As you can see, there is only one prick that goes through the septum. If you see multiple pricks two things happen. No matter what, they did it wrong. You are looking for multiple entries. Other things also come in, contaminates can come in which we will go over in a minute.

It is important to know how much Sodium Fluoride is there for a magic word we are going to back to and I will mention at least three times in the limited time that I have left with you call candida albicans.

Candida albicans is a yeast. It is omnipresent. It is all over our skin. Not to gross you out, it is everywhere; you cannot get away from it. Most important, you need to know if it is 1% or less than that or 2% because there are studies that say if you have an insufficient amount of Sodium Fluoride it can cause neo-generation of alcohol, meaning alcohol inside the tube that is not your client’s fault. Think about that. It will grow alcohol inside the tube. That is not your client’s fault. That is cadida albicans and we are going to come back to that and explain it.

You have to know about the strength of the Sodium Fluoride. As an aside, very quickly, the different colors of the needle have to do with the gauge of needle. There is no consistency between manufacturers. The reason that is important is because of this, called the butterfly needle. A butterfly needle is used for two particular reasons. Number one they say for comfort because they say there are people who have needle phobias and it is a smaller gauge needle. Smaller gauge needles, when you put it in someone’s arm, it is not supposed to be such a traumatic event to them as opposed to a wide bore needle which is what we saw there. It is very different.

The other thing is, this phobia that all people who are drunk are aggressive and they don’t want to be there especially, because this state has forced blood draws. They will get some separation between them and the crazy drunk guy by using the butterfly needle. The reason that is important is because it comes down to the hose. You have your garden hose.  You turn it on, and what does it do? It makes a nice pretty pool. If you put your thumb on it to restrict the gauge, making it a smaller gauge it jets out at a higher concentration, faster. The reason that is important is the tube and the way it fills. You put on the normal needle and it fills up nice and gently, and that is the way you want it to do it because you don’t want to rupture the red blood cells. If you have a butterfly needle, it comes jetting in very quickly just like our thumb example and that can lead to what is called hemolysis. Hemolysis, red blood cells rupturing, especially in enzymatic acid testing, hospital blood testing, spells disaster because you are releasing the red blood cell and its parts and it can over report someone’s Blood Alcohol Content just because the nice phlebotomist thought they were doing a favor and doing comfort. We see that a lot where we are.

I have to skip over a couple of slides because I have only a couple of minutes left and I have a lot to talk about here.

The specimen collection is a difference between arterial and venous blood. Most of them are going to be venous blood. If you have someone in the post-absorptive phase, which Dr. Gengo will talk about and the pharmacology that goes on there, it is a wild guess. You have to remember with a venous collection it is basically your waste. It is the stuff that goes to your brain that impairs you not the stuff that comes out of your brain after it has been exposed there. A lot of researchers say that it is the equivalent of a wild guess.

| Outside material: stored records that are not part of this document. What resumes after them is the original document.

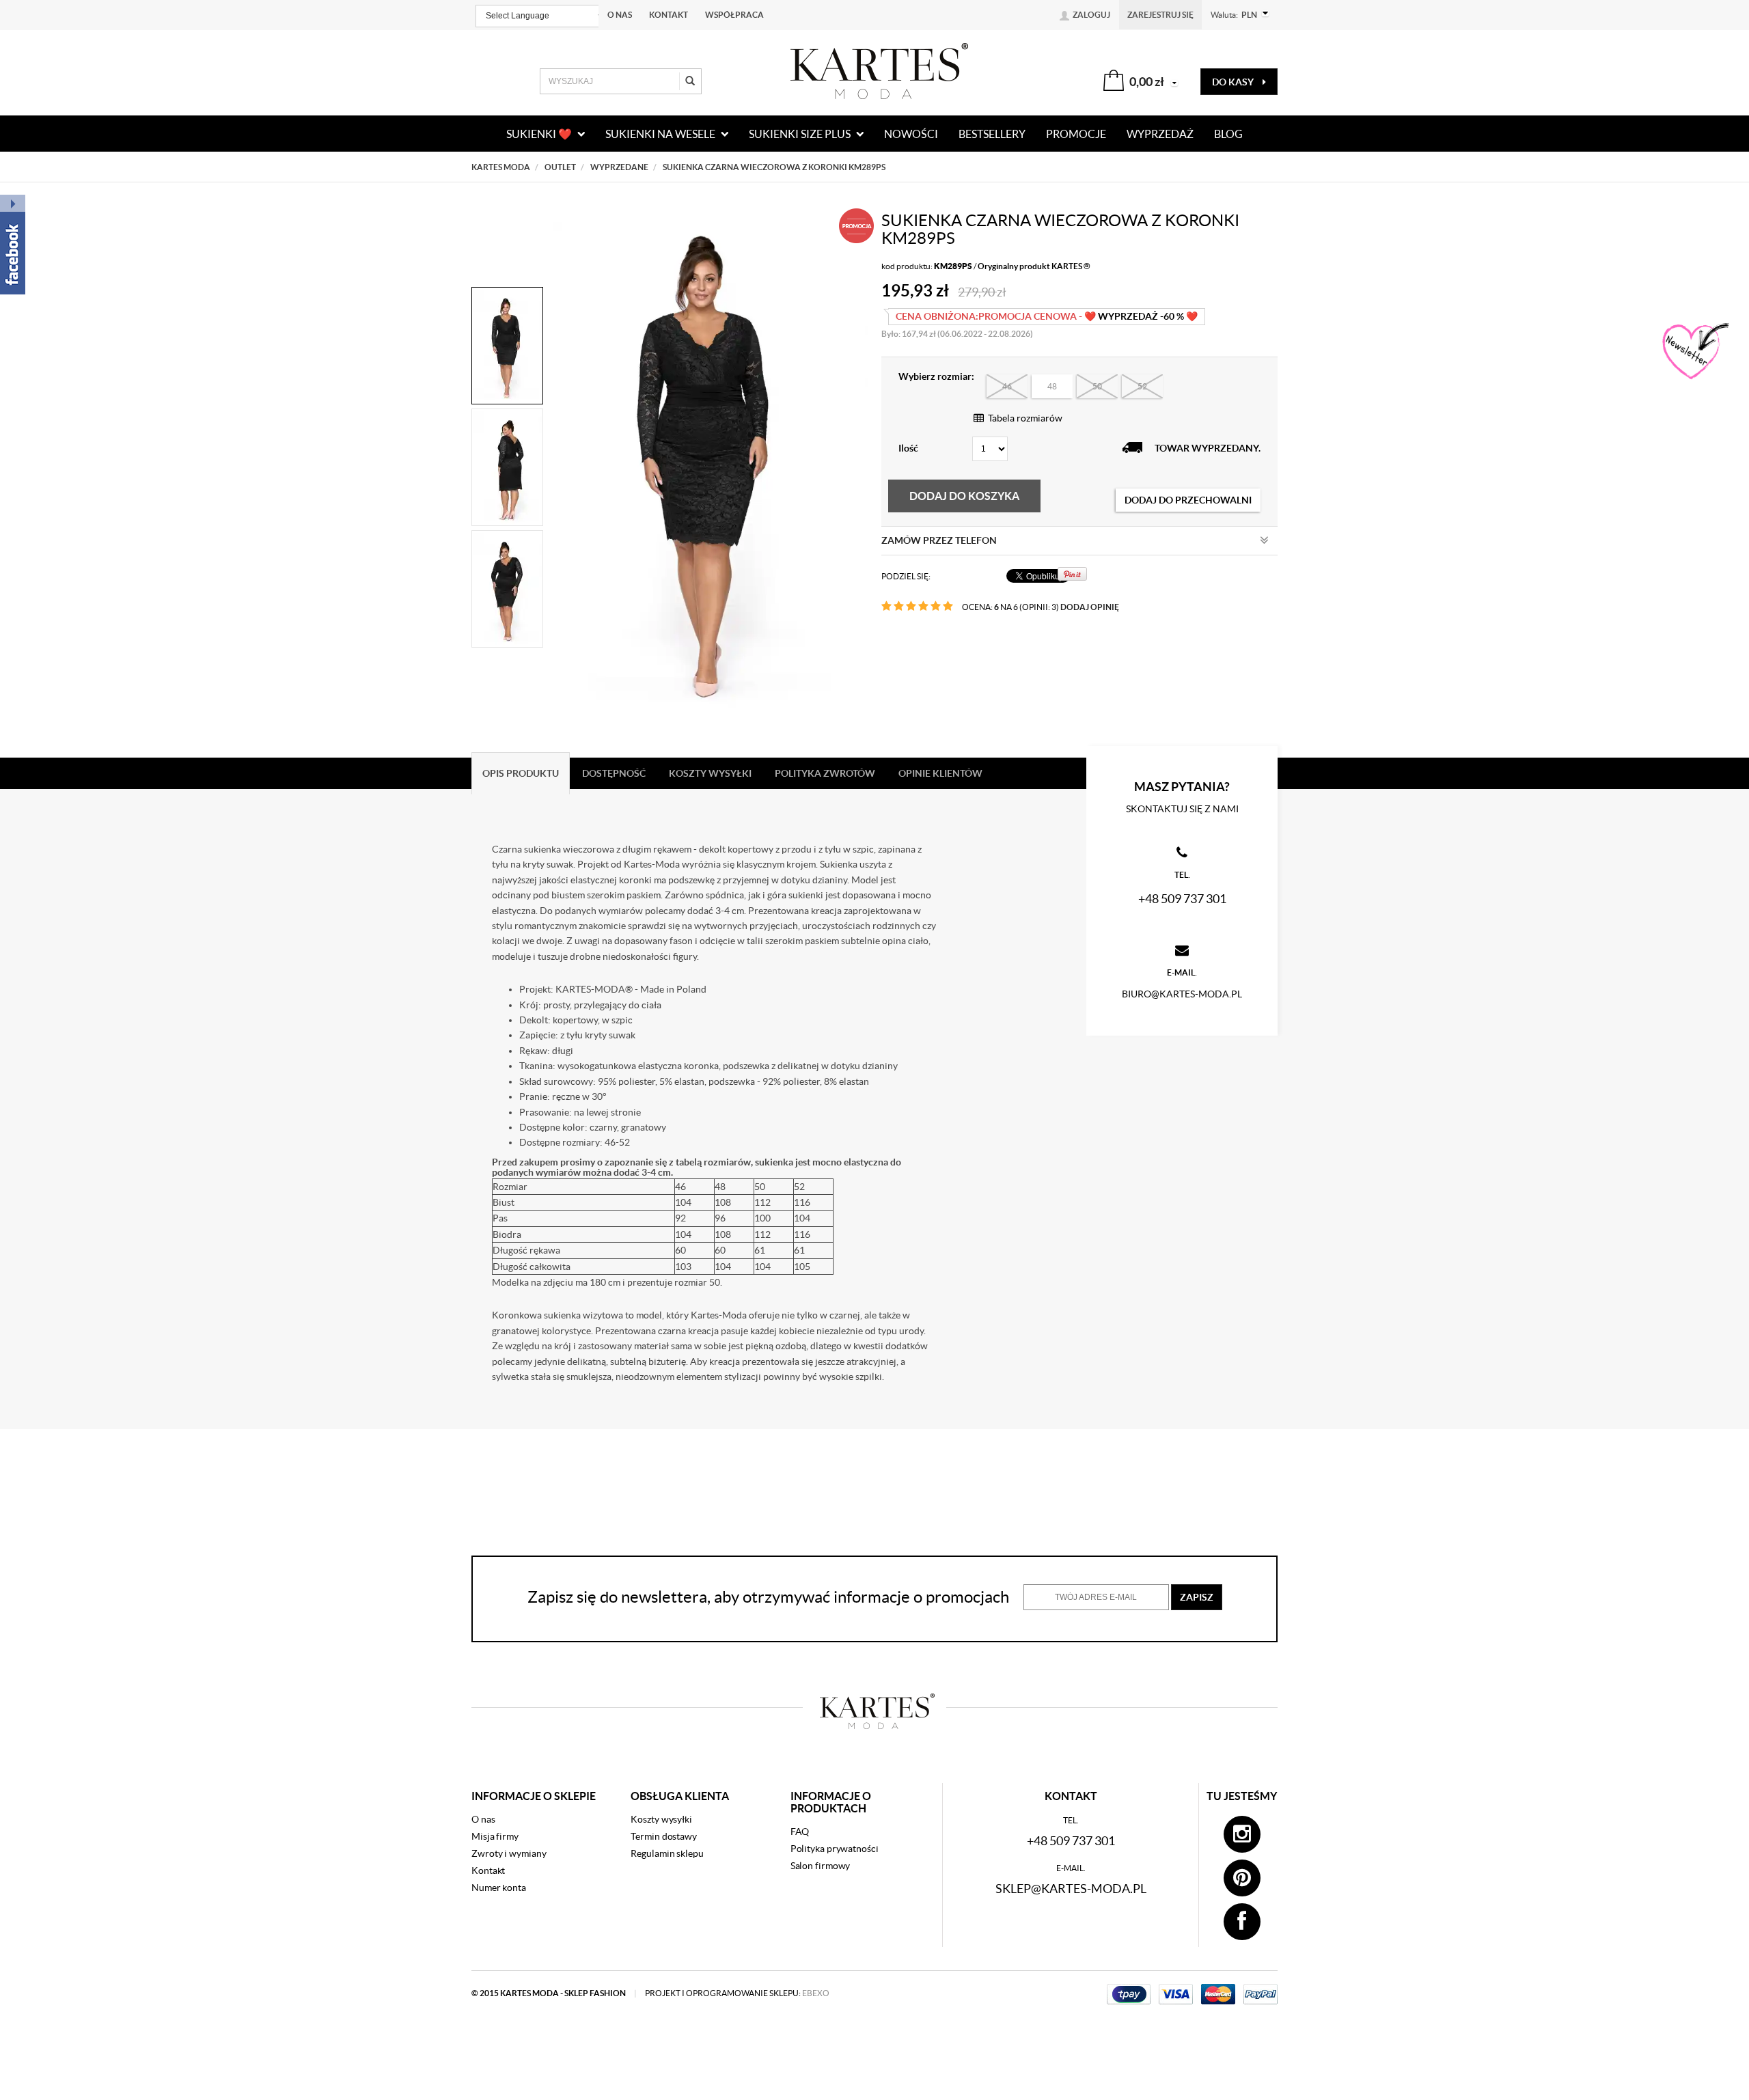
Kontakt (668, 14)
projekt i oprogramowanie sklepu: (737, 1993)
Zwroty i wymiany (508, 1853)
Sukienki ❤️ (540, 134)
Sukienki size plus (801, 134)
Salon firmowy (820, 1865)
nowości (911, 134)
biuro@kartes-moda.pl (1182, 994)
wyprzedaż (1160, 134)
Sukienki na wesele (661, 134)
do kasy (1234, 82)
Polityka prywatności (834, 1848)
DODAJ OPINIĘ (1089, 607)
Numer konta (498, 1887)
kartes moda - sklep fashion (563, 1993)
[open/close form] (1694, 352)
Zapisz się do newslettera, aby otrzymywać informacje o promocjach (768, 1597)
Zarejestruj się (1160, 14)
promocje (1076, 134)
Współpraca (734, 14)
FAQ (800, 1831)
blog (1228, 134)
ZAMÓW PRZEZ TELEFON (939, 540)
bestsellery (992, 134)
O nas (619, 14)
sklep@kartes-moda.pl (1070, 1888)
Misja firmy (495, 1836)
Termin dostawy (664, 1836)
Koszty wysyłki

Everything on the planet Earth has an expiration date.

The important thing is, the providone iodine, which is the non-alcoholic swab, even has an expiration date. You just have to know where to look for it. It is at the bottom here and it is embossed. You have to turn it around, take a look at it, that is what you are looking at and that is where it says the expiration date. This is good through 12/31/2010. You do not drink milk that is past its expiration.  You don’t serve it to your kids and you don’t want your phlebotomist using things that are beyond expiration at all.